### ASSIGNMENT
Would you please repeat, word for word, only the lines from the one holding "Switch to the WAVE tab" through the one holding "This screenshot has width=400, height=440." in the material below, without the pictures?
EXTRACTED DATA Block Start
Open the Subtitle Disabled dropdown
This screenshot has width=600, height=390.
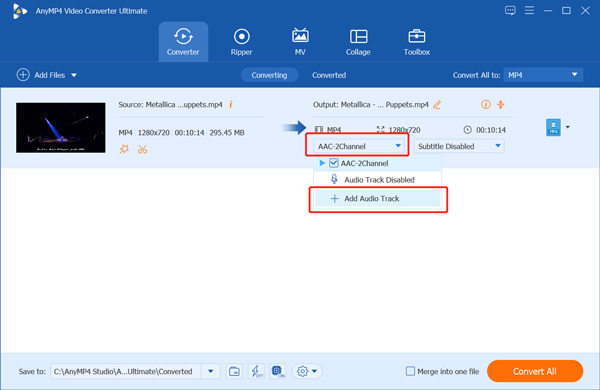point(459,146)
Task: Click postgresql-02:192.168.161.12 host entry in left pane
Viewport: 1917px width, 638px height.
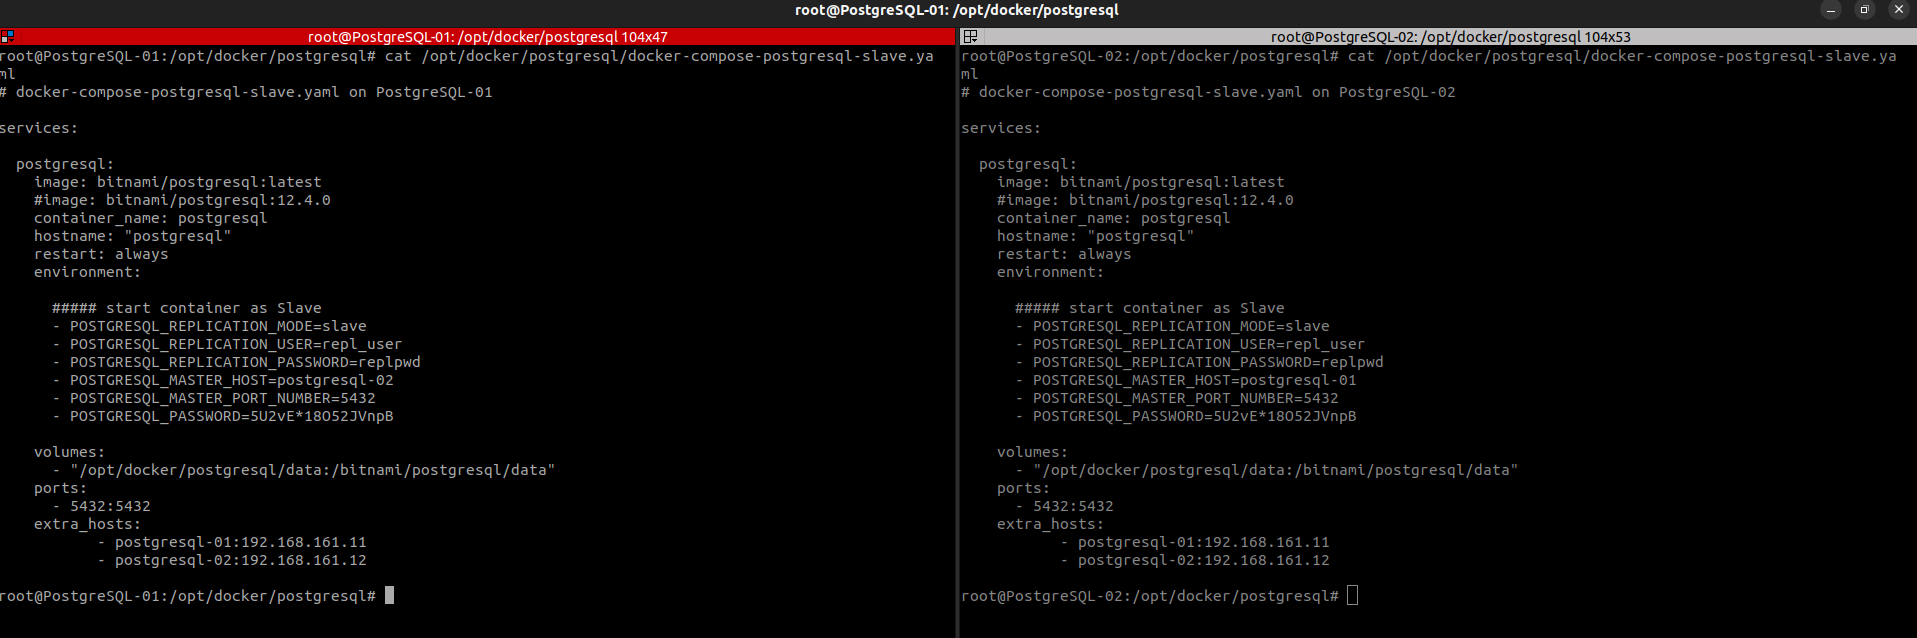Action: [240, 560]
EXTRACTED DATA Block End
EXTRACTED DATA Block Start
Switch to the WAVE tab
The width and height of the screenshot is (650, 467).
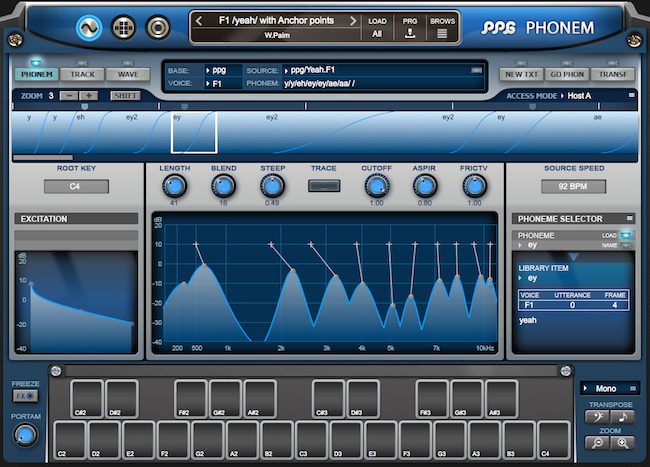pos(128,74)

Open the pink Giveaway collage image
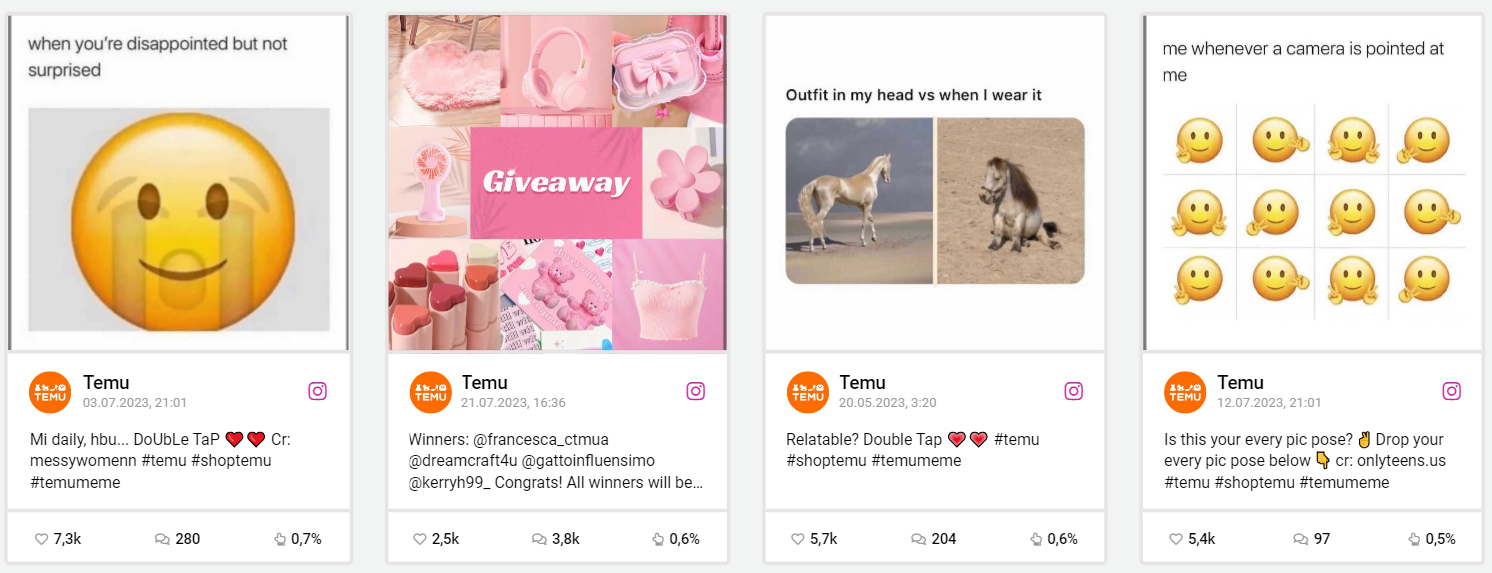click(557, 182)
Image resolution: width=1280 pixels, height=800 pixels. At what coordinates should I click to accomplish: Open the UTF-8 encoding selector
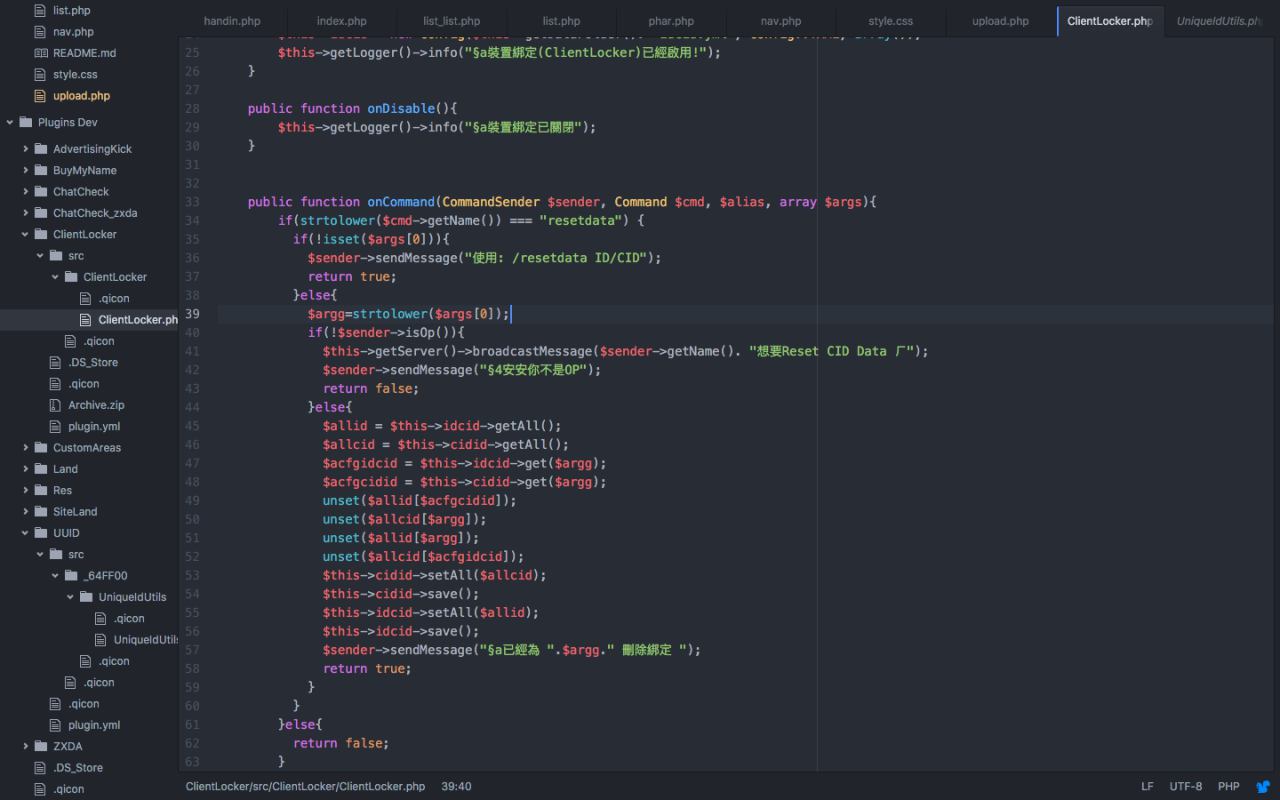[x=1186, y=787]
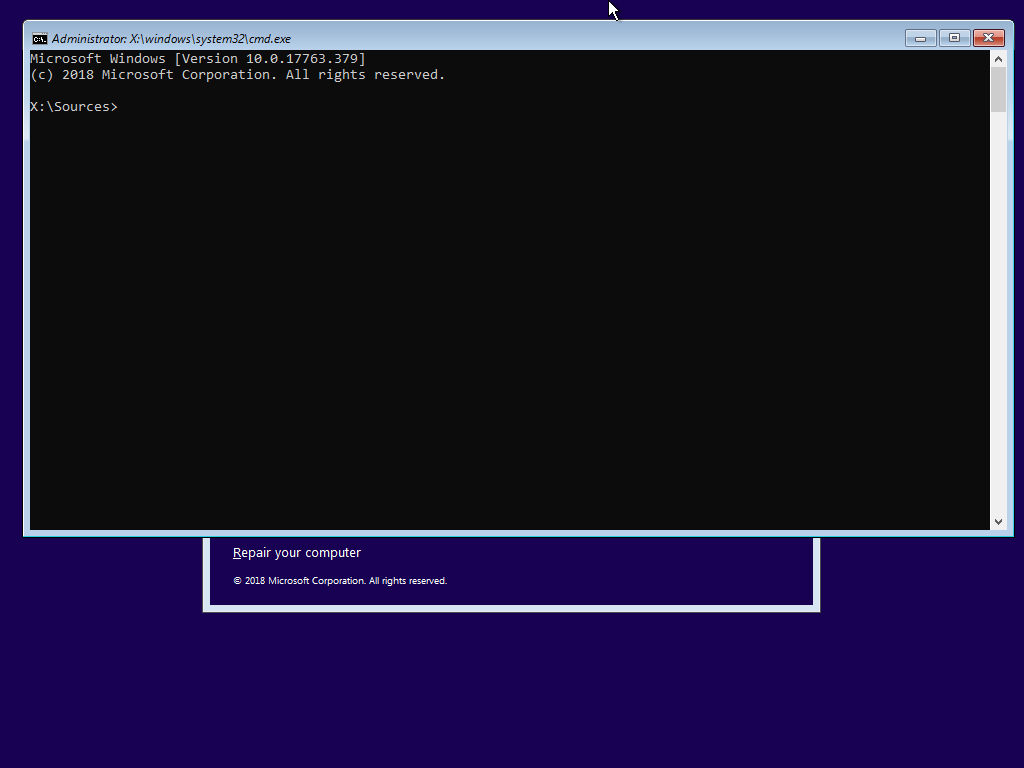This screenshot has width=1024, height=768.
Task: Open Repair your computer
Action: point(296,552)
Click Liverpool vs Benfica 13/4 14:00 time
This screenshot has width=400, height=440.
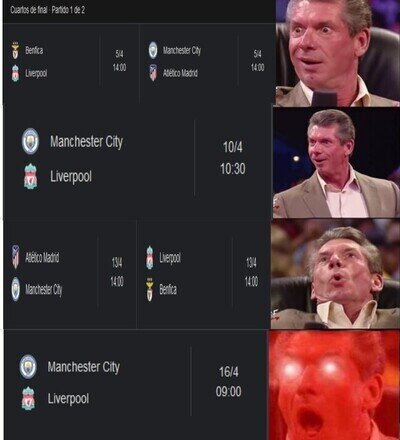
EXTRACTED DATA Block End
### RESPONSE
Switch to the WAVE tab
The width and height of the screenshot is (650, 467).
pos(128,74)

Open the pink Giveaway collage image
click(557, 182)
Image resolution: width=1280 pixels, height=800 pixels. At what coordinates should I click to accomplish: Open the UTF-8 encoding selector
[x=1186, y=787]
This screenshot has width=1024, height=768.
Task: Open Repair your computer
Action: point(296,552)
Click Liverpool vs Benfica 13/4 14:00 time
This screenshot has width=400, height=440.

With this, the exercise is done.